(Saved data entries)
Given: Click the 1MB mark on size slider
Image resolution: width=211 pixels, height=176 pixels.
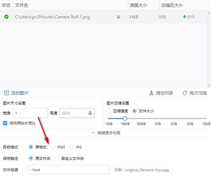Looking at the screenshot, I should [157, 124].
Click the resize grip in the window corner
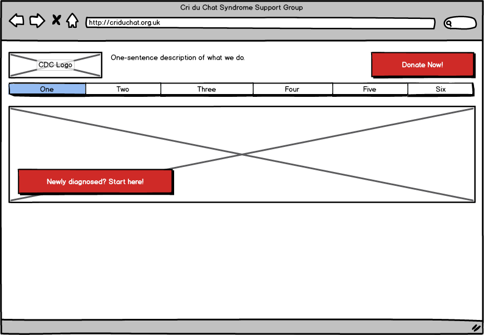Image resolution: width=484 pixels, height=335 pixels. [x=476, y=328]
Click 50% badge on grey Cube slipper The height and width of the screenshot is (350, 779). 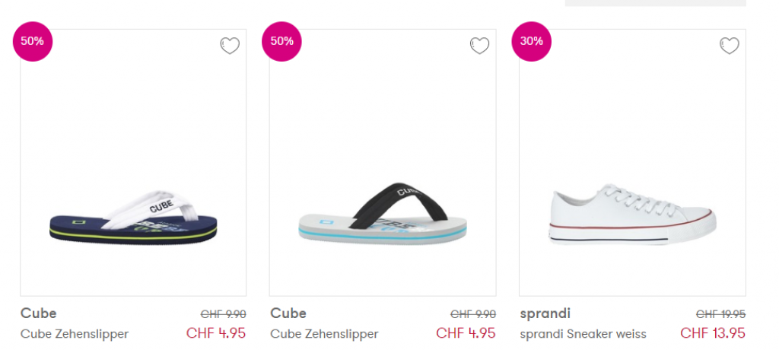click(281, 42)
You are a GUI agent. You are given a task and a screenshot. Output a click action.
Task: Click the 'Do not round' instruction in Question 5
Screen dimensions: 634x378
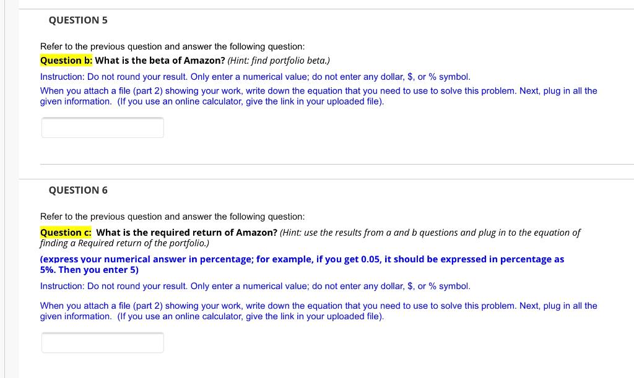click(x=255, y=77)
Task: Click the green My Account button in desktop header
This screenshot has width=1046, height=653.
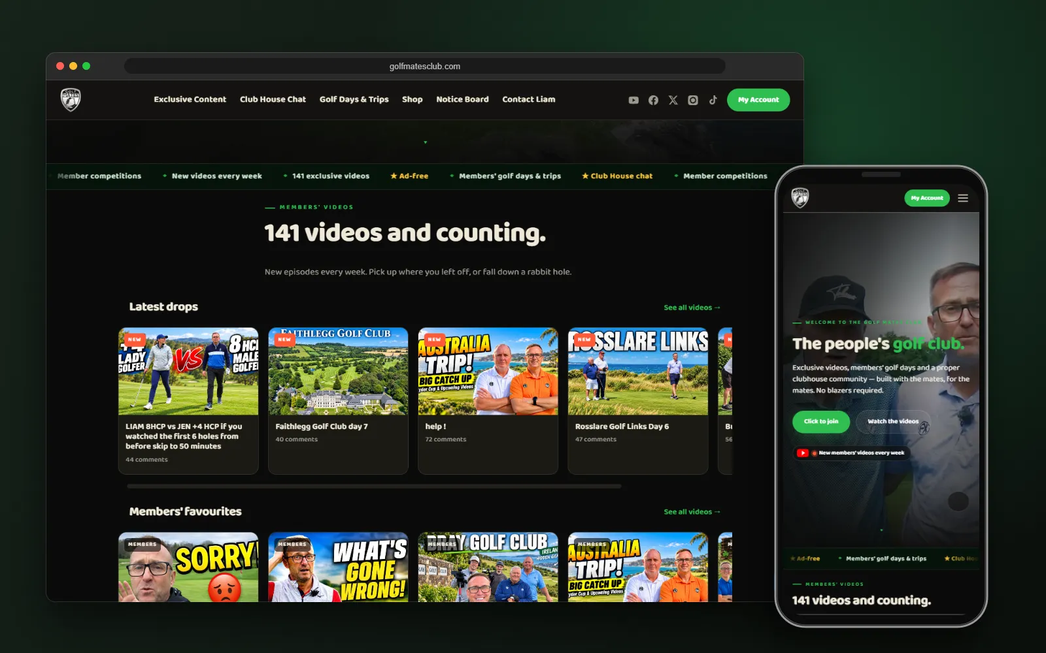Action: coord(758,100)
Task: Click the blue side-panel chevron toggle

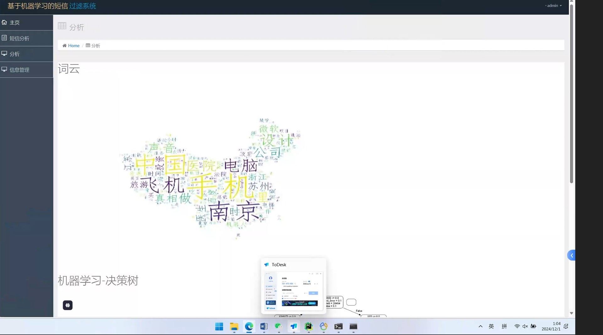Action: [x=571, y=255]
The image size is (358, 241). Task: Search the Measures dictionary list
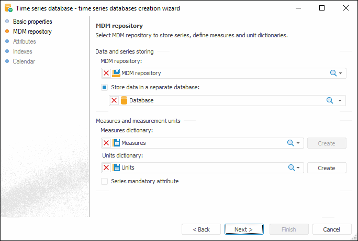(290, 143)

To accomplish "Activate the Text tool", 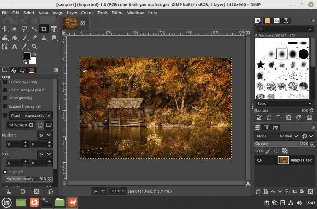I will tap(15, 47).
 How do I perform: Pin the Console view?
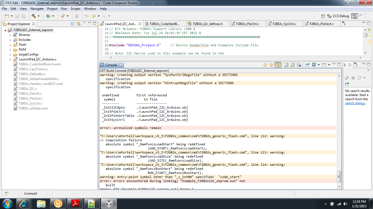[307, 65]
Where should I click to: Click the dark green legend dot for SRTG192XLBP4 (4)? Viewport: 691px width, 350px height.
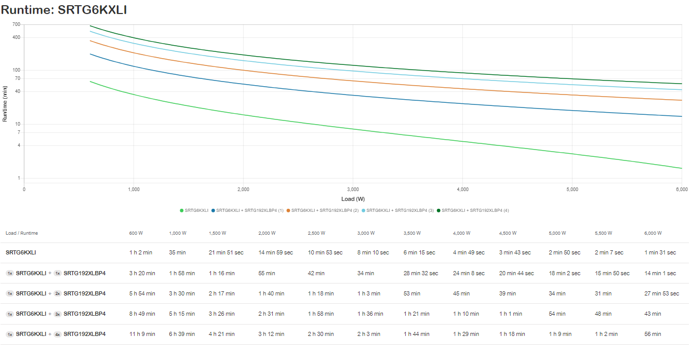[x=439, y=210]
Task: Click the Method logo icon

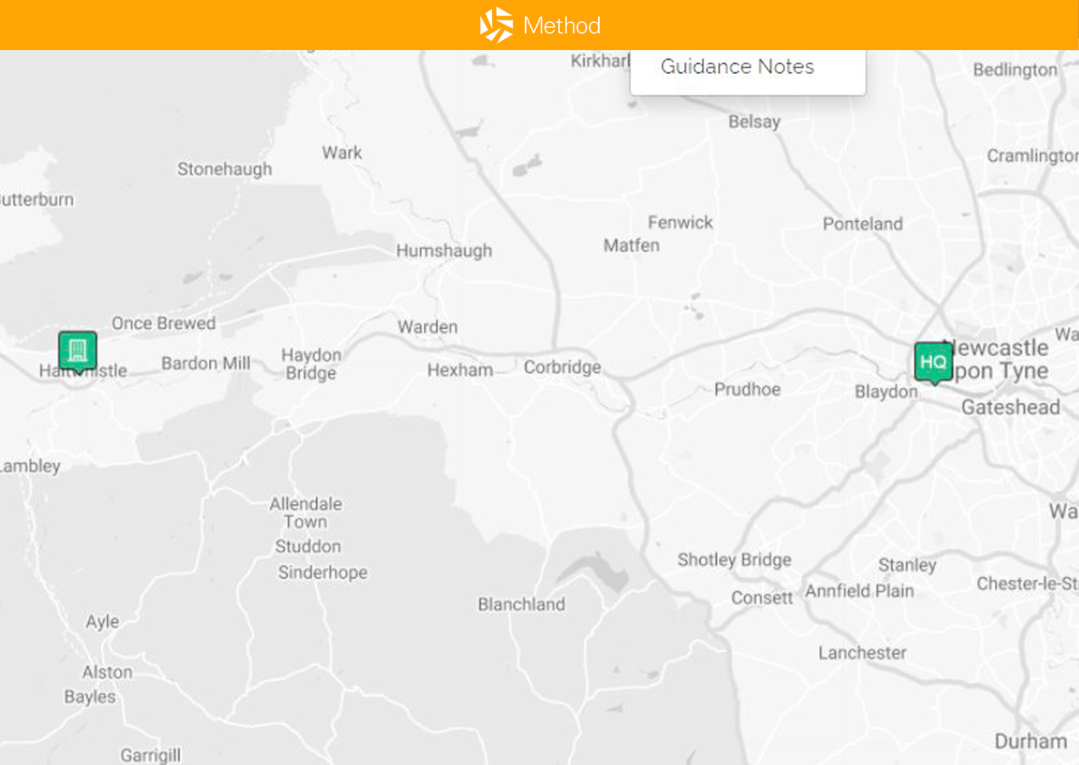Action: pos(497,25)
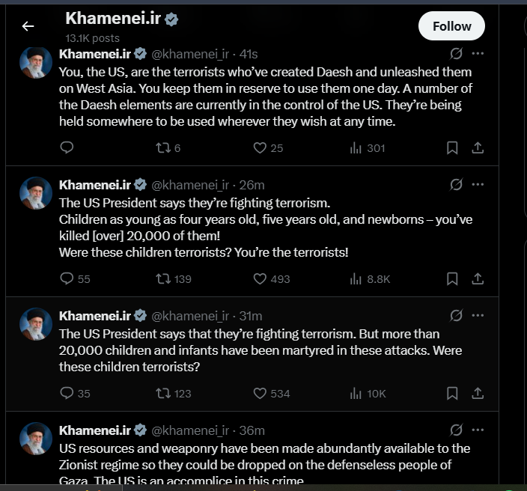Open more options on 41s-old post
This screenshot has width=527, height=491.
coord(478,54)
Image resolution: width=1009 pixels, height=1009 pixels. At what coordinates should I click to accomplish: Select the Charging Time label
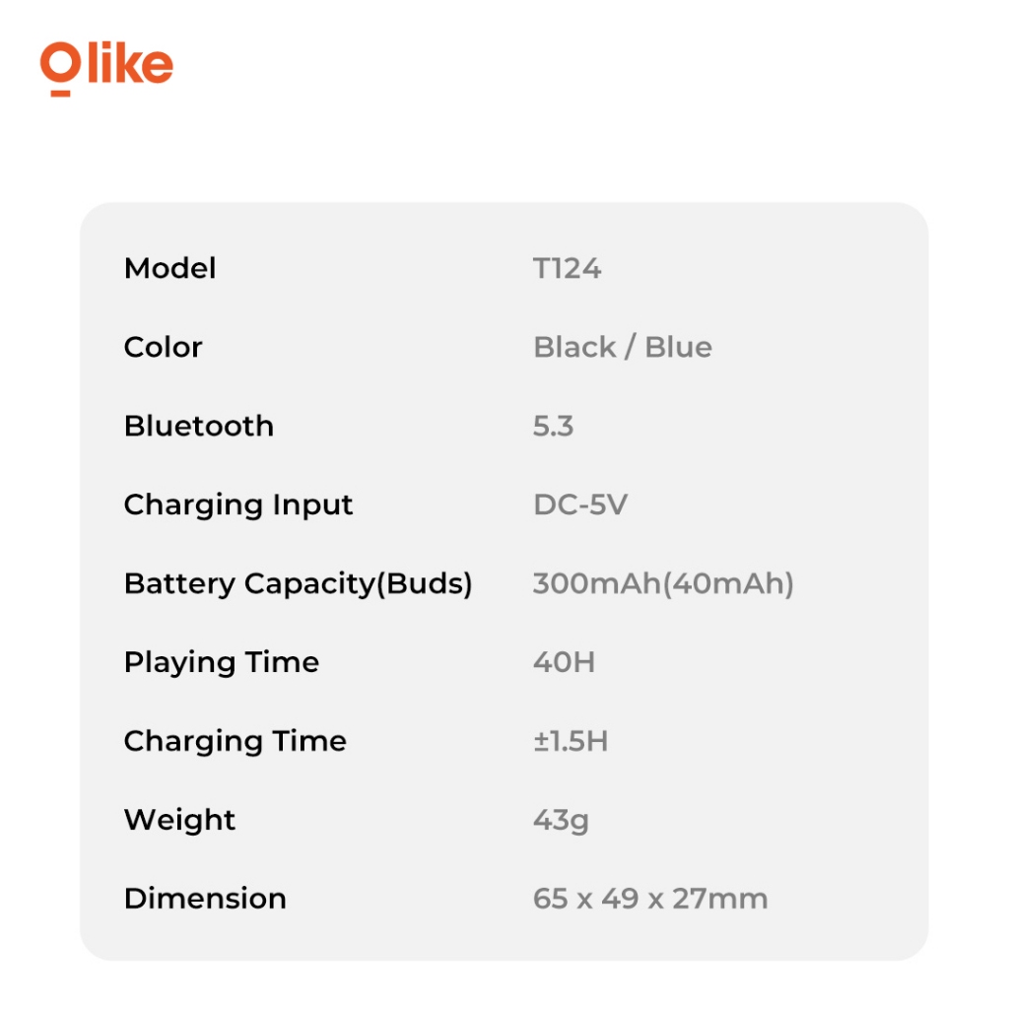coord(235,741)
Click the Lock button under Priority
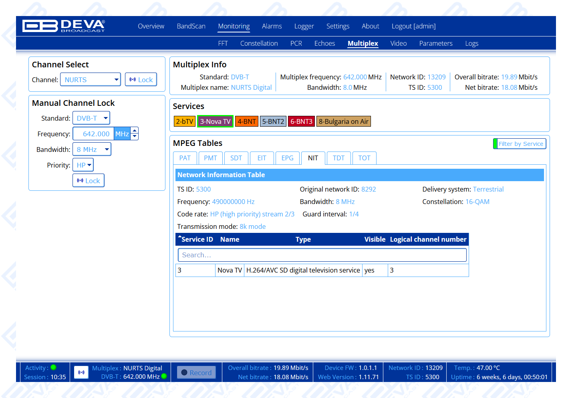 (89, 181)
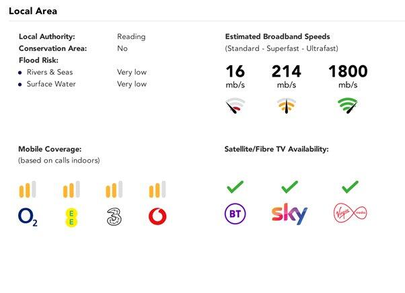Click the Reading local authority value
The height and width of the screenshot is (293, 405).
[131, 37]
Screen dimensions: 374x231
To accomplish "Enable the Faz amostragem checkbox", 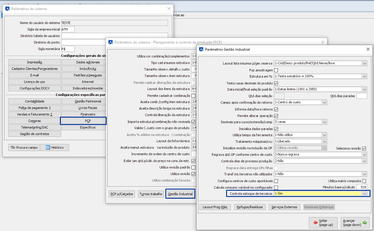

## PROMPT
Without the pictures, retype exactly the lines from the one that holds "Screen dimensions: 374x231" to the last line of the data above, both of them included.

## ANSWER TO THE PROBLEM
Screen dimensions: 374x231
To accomplish "Enable the Faz amostragem checkbox", 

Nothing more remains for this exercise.